Willie returns to the Caine in the last days of the Okinawa campaign as its executive officer. Most of the officers have been transferred to other ships. Keefer is now the captain, succeeding a troubleshooter from the Regular Navy who had restored order to the crew. Ironically, Keefer’s behavior as captain is similar to Queeg’s. The Caine is struck by a kamikaze, an event in which Willie discovers that he has matured into a naval officer. Keefer panics and orders the ship abandoned, but Willie remains aboard and rescues the situation. Keefer is sent home after the war ends, ashamed of his cowardly behavior during the kamikaze attack. Ironically, Keefer’s brother, Roland Keefer, had died saving his ship from a kamikaze fire. Willie becomes the last captain of the Caine. He soon receives a Bronze Star Medal for his actions following the kamikaze–and a letter of reprimand for his part in unlawfully relieving Queeg.
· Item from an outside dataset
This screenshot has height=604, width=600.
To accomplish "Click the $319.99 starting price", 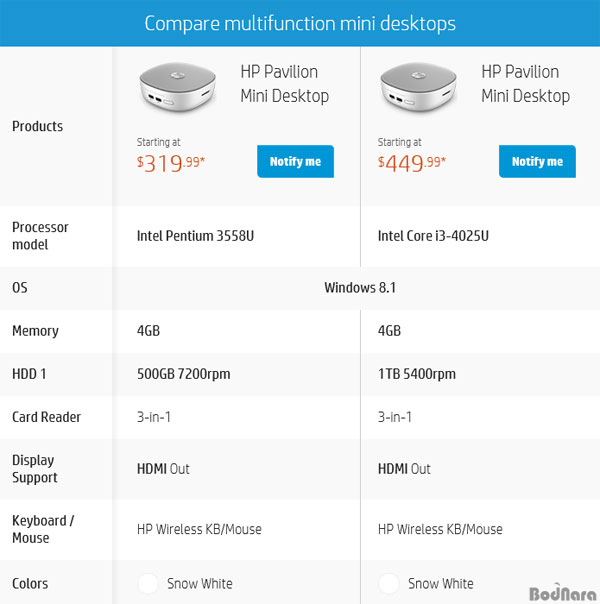I will click(171, 162).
The findings of the court-martial have been overturned after a review by higher authority. Willie discovers that he agrees that the relief was unjustified and probably unnecessary. Willie keeps the Caine afloat during another typhoon and brings it back to Bayonne, New Jersey, for decommissioning after the end of the war.
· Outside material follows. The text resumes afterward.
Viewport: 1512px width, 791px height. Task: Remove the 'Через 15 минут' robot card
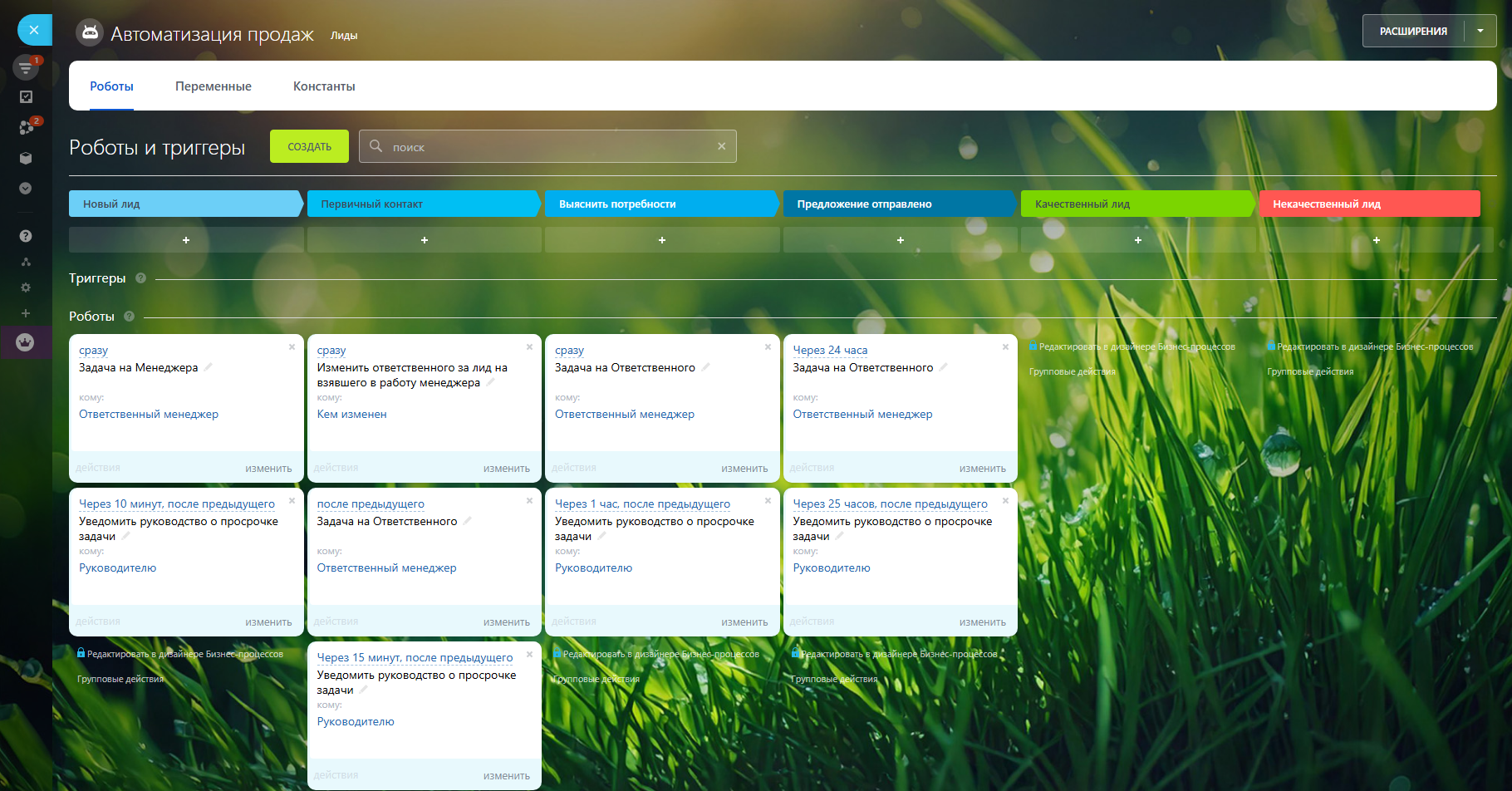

Wouk himself served during World War II aboard two destroyer-minesweepers converted from World War I-era Clemson-class destroyers, the USS Zane being the first and the USS Southardbeing the second. (Wouk uses the latter name for one of his characters in the novel, Captain Randolph Patterson Southard. In an allusion to history professor Jacques Barzun of his alma mater,Columbia University, Wouk also has Queeg refer to a previous assignment he had on a ship named the Barzun.) The USS Caine is a fictional depiction of a DMS conversion. This class was named for Midshipman Henry A. Clemson, lost at sea on 8 December 1846 when the brig USS Somers capsized off Vera Cruz in a sudden squall while chasing a blockade runner. In November 1842 Somers was the scene of the only recorded conspiracy to mutiny in U.S. Naval history when three members of the crew—a midshipman, a boatswain’s mate, and a seaman—were clapped in irons and subsequently hanged for planning a takeover of the vessel.
Many of the incidents and plot details are autobiographical. Like both Keefer and Willie, Wouk rose through the ship’s wardroom of the Zane from assistant communicator to first lieutenant, and then was executive officer of the Southard, recommended to captain the ship home to the United States at the end of the war before it was beached at Okinawa in a typhoon. In 1954, a film adaptation of the novel was released by Columbia Pictures. Humphrey Bogart starred as Queeg in a widely acclaimed performance that earned him the third and final Academy Award nomination of his career.